18.BÖLÜM

3 1 0
                                    

NİHLE'NİN AĞZINDAN

Gözlerimi ilk açtığımda etrafı az çok bulanık gördüm sonra bir daha açıp kapattığımda iyiydi. Neler olmuştu öyle vurulduğumu hatırlıyorum ve oramda da ayrı bir ağrı fakat hemen yanımda yine kavga eden bir ikili vardı.

''Bağırmayın be başım çatladı burada.'' dedim zor çıkan sesimle ve o an bütün sesler kesildi ve herkes bana döndü. Şok içinde yanıma geldiler ben ilk olarak en yakınıma gelmiş olan Lara'ya baktım gözleri parlıyordu resmen. ''Güzelim çok şükür bizimlesin.'' dedi. Timur ise o arada ''Ben bir babamı çağırayım.'' dediğinde. Lara'ya döndüm ''Babası?'' diye sordum. ''Seni ameliyat eden doktor.'' diye cevap verdi. Sonrasında gözlerim Aytaç'ı aradı ama göremedi merak ettim nerede olduğunu ve ''Aytaç.'' dedim bir an konuşmaya başladığımdan galiba vurulduğum yerde büyük bir ağrı hissettiğimden durdum. ''İyi misin?'' diye her ağızdan aynı ses çıktı bir anda. ''Daha fazla yorma kendini Taylan amca gelip kontrol etsin seni bir sonra konuşuruz he şeyi.'' dedi Ateş kafamı salladım sadece. Ameliyat olduğum yer ağrıyordu çok yer yer nefesimi de kesiyor gibiydi. '' Aynen kuzum her şeyi anlatacağım ben sana ama az daha sabır. Iyi ol biraz daha.'' dedi Lara'da ve elimi daha sıkı tuttu.
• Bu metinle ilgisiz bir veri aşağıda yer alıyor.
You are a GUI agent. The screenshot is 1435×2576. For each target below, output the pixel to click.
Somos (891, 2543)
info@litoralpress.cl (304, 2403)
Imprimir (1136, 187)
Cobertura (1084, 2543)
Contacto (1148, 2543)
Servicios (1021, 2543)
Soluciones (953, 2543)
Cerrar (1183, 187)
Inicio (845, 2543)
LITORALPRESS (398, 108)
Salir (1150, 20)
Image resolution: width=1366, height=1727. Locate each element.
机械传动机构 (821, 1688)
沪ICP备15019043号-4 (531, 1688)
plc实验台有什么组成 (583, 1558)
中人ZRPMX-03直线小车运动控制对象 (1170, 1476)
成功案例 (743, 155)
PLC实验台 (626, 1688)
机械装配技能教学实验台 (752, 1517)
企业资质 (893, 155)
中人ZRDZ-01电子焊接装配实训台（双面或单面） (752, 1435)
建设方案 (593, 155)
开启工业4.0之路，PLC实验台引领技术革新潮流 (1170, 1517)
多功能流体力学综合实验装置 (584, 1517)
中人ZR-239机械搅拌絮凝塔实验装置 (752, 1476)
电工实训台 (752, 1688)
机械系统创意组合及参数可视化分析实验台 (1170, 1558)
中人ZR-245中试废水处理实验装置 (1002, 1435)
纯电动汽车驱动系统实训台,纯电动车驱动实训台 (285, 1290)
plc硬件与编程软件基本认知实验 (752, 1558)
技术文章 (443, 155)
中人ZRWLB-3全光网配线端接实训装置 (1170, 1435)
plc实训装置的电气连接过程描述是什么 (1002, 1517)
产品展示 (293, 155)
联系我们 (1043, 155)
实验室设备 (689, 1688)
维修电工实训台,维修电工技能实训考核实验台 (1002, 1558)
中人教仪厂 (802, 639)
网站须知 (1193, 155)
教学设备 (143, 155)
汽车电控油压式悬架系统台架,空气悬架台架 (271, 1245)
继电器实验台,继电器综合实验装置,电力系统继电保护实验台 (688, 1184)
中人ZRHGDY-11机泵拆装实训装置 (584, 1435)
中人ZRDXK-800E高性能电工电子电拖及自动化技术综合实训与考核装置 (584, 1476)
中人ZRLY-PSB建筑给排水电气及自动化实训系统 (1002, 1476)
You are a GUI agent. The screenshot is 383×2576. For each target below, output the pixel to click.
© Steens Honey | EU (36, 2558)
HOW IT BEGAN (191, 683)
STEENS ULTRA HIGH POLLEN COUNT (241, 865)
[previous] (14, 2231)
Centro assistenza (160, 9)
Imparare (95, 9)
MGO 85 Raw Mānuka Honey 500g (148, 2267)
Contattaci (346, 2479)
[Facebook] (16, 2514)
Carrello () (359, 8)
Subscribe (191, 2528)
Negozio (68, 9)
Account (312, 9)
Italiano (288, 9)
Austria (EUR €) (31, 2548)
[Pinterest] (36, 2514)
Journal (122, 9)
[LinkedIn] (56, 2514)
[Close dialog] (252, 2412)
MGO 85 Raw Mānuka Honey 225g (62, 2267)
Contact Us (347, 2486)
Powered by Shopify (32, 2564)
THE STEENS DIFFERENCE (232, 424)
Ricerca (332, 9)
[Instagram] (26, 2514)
Bende gücümün yettiğince sardım elimi. Evde annesinin yanında değil benim yanımdaydı şu an.

Bir yanıma baktığım da az önce kavga eden ikili de kedi gibiydi. Aradan birkaç dakika geldikten sonra Timur'un babası olduğunu söyledikleri doktor geldi. ''Geçmiş olsun zor bir ameliyat atlattın. Nasılsın bakalım şimdi?'' diye sordu. ''Yer yer nefes almakta zorlanıyorum ağrım var.'' diye şikayetimi belirttim. '' Hmm anladım. Aslında hava alman lazımdı biraz daha en azından birkaç saat daha destekli hava alsan ve biraz uyusan daha iyi gelir bu süreçte verilecek olan ilaçlarda etkisini gösterir.'' dedi. Bir şey demeden kafamı salladım. ''Ben hemşireyi göndereceğim birazdan o halleder sen dinlen ben uğrayacağım daha sonra yine.'' dedi ve odadan çıktı. Timur'a baktığım da Lara'ya karşı farklı bir bakışı vardı yine bir şey olmuş olmalı.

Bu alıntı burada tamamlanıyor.